Second, if the policy were adopted, ARIN could arguably become subject to the jurisdiction and laws passed by governments outside our service region. This may lead to ARIN being a litigant in courts of nations outside its service region and subject to their requirements and judgments. ARIN will need to accept greater legal expenditures and risks, as well as potentially larger costs in order to take this greater scope into consideration in ARIN's registry activities on an ongoing basis.
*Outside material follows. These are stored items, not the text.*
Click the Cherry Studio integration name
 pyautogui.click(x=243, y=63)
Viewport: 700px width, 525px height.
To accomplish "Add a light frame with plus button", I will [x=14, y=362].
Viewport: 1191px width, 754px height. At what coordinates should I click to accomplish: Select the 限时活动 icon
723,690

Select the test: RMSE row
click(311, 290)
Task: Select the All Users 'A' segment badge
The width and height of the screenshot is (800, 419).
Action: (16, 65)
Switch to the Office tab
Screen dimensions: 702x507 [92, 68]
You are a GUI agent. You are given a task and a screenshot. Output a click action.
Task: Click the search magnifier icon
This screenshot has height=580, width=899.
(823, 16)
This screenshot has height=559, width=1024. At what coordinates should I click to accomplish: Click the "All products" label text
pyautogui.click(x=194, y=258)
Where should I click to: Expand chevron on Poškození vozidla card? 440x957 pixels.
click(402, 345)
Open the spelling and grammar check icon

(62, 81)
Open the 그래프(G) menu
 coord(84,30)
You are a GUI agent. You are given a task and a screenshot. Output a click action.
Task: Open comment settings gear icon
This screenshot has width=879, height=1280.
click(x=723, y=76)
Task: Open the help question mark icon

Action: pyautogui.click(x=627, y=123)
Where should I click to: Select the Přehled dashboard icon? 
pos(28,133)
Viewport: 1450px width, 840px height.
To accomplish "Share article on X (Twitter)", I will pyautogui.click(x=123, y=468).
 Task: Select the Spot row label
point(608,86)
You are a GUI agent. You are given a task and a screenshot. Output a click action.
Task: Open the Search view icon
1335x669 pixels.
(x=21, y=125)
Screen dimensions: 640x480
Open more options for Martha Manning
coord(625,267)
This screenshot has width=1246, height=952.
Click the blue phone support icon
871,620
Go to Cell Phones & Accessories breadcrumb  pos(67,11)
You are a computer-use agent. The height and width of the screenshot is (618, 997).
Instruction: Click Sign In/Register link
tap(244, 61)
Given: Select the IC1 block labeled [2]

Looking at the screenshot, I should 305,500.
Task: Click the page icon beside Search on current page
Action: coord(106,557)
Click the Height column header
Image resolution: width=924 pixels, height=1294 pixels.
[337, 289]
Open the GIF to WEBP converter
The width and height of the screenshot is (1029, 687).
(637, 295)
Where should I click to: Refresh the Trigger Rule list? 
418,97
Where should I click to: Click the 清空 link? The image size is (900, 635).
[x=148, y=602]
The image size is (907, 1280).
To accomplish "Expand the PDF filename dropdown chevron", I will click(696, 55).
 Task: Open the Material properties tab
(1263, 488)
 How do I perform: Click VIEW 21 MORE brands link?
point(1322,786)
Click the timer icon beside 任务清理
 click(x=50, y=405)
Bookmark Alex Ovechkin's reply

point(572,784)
Third, the policy fails to recognize that ARIN is not likely to able to perform the function contemplated in the policy with certain countries, and related public or private entities. See as examples under US law: Cuba, Iran and North Korea. The policy could benefit from a specific carve out that ARIN may meet its obligations under the laws of governments in its service region, even if such requests would otherwise comply with ARIN policy. For those who assert that this requirement to conform to law is implicit and does not need to be stated in policy, it is important the community is under notice of this limit. This issue has not been an issue for ARIN prior to this proposed policy.

Fourth, ARIN may be subject to significantly greater political oversight by national governments in its service region that will wish to evaluate why ARIN alone of the 5 RIRs is assuming a duty to service all of the world's community. It may be argued by governments in ARIN's region that this is a potential breach of ARIN's fiduciary obligations to its own region, and to examine whether it is consistent with ARIN's non-profit status and other corporate documents.

Fifth and finally, counsel is concerned that the policy will lead to an increase in fraudulent applications from out of region requestors, and issuance of resources to those who fraudulently file, since ARIN is not as well positioned to successfully discover such fraud by out of region requestors.

 

[Legal Assessment in the staff assessment dated 15 January 2015]

B.    ARIN General Counsel - Legal Assessment

[15 January 2015]

Counsel supports the issuance of resources to entities in the ARIN region that need number resources that will be used in this region and in the remainder of the world. ARIN currently issues resources for these needs based on a needs based allocation methodology. This proposed revised policy now requires that there be /22 of deployed IPv4 resources in the ARIN service region, and once that installation exists it allows all of the recipients’ needs outside the ARIN service region to be met by ARIN. The requirement of a meaningful physical presence of the recipient in the service region was absent from the prior version, and is an improvement. (The draft policy does not explicitly spell out that the recipient must have an actual physical presence, as well as a corporate legal entity, in the ARIN region, but implies the requirement indirectly by stating that the requester must presently be using resources in the ARIN region and thus already comply with ARIN’s existing requirements.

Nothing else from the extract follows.